La cultura quiere ser 2.0

En las últimas semanas he asistido con Concepto05 y  G3mil a varias reuniones, debates y comentarios sobre cómo el sector cultural puede aprovechar la oportunidad que significa el mundo 2.0. Parece que las instituciones culturales también están viendo esta necesidad, como otros muchos sectores, de incorporase a la ola de los medios sociales.

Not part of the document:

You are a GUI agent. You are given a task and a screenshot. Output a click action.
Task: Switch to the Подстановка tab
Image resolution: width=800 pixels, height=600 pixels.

Sin duda creo que el sector cultural es uno de los que pueden sacar más provecho a estas nuevas posibilidades y no deja de sorprender que no se esté haciendo más. En cualquier caso muchas de las dudas que se están planteando para la gestión cultural son las mismas que nos hemos planteado en el mundo del social media marketing en general desde hace ya algún tiempo. La cultura es especial y diferente pero también es distinto un banco de un restaurante. Precisamente estas «especialidades» son las que hacen que la respuesta para muchos de los debates planteados sea la misma: Depende de tus objetivos.

Hace algún tiempo que me recalco a mí mismo la necesidad de no dar nada por obvio y creo que para ayudar a este debate lo primero es empezar por el principio. Y bien, ¿qué es eso de 2.0? Pues el 2.0 no es más que la posibilidad que ofrece Internet para que en un sitio web no sea sólo el administrador de la web el que escriba, sino también los usuarios que la visitan. Un cambio así de tonto está propiciando todo este boom y que nazcan nuevas compañías y empresas capaces de poner en jaque industrias asentadas desde hace más de un siglo.

Las consecuencias a nivel conceptual de este cambio es que se pasa de una comunicación unidireccional a una bidireccional. Coge fuerza el concepto de comunidad como un conjunto de usuarios que con un interés común y de una forma más horizontal comparten contenidos. Las posiblidades que se abren en este contexto son infinitas y la prueba es que cada día nacen proyectos que trastocan las relaciones entre las personas y que tienen consecuencias que se estudiarán, sin duda, en los libros de historia. De este nuevo contexto y su filosofía habla esta reflexión de ZEMOS98 tras su experiencia en el CCCBLab.

No deja de resultarme curioso cómo con todo este paradigma sobre la mesa, el debate no verse tanto sobre qué se puede hacer, sino acerca del cómo hacerlo. Si con un Community Manager, si con toda la organización participando, si externalizando algo, todo o nada, etc. Como si en vez de la luna, escrutásemos una y otra vez el dedo que la señala.

Desde mi punto de vista lo primero es pensar en todo lo que podemos hacer y depués ver qué podemos hacer y cómo, no al revés. Tratar de adivinar el cómo sin saber el para qué es un terreno en el que las lógicas son todas resbaladizas y de poco vale consultar a gurús o bolas de cristal. Dicen que para el que no sabe a dónde va, cualquier camino es bueno.

Y es que los medios sociales en el mundo cultural pueden valer para muchas cosas. Entre otras:

  • Para divulgar actividades, eventos y exposiciones. Esta es una de las líneas que más se están utilizando pero no por ello la que más optimice las posibilidades del medio. Un ejemplo de proyecto de divulgación es el propio G3mil.
  • Para la creación artística. Proyectos basados en la creación por parte del usuario. Como puede ser el caso de un proyecto tan sencillo como acertado, Escoitar.org
  • Investigación. En la red tenemos infinidad de conocimiento en bruto de utilidad para el mundo cultural, aprovechémoslo y devolvámoslo.
  • Aprendizaje. Si es abierta, la organización puede utilizar estos medios para mejorar su oferta y su funcionamiento en función de las sugerencias de los internautas.
  • Conocimiento colaborativo creando espacios que permitan la puesta en común de saberes.

Ser 2.0 no creo que consista simplemente en tener una página de Facebook. Los hay que incluso en Facebook son 1.0. Al final, sólo se trata de experimentar y crear contextos para la participación empapándose toda la organización del resultado. Algo tan fácil y, a la vez, tan complejo. En un primer lugar hay que querer ser 2.0 realmente y después hacerlo lo mejor posible. Esto no es más que generar una participación no en bruto sino orientada. Lograr la implicación de una comunidad concreta (visitantes, artistas, investigadores, etc.) y generar un debate con un planteamiento claro.

Partiendo de una definición específica de los objetivos y las comunidades a las que queremos llegar todas las demás decisiones resultan mucho más sencillas.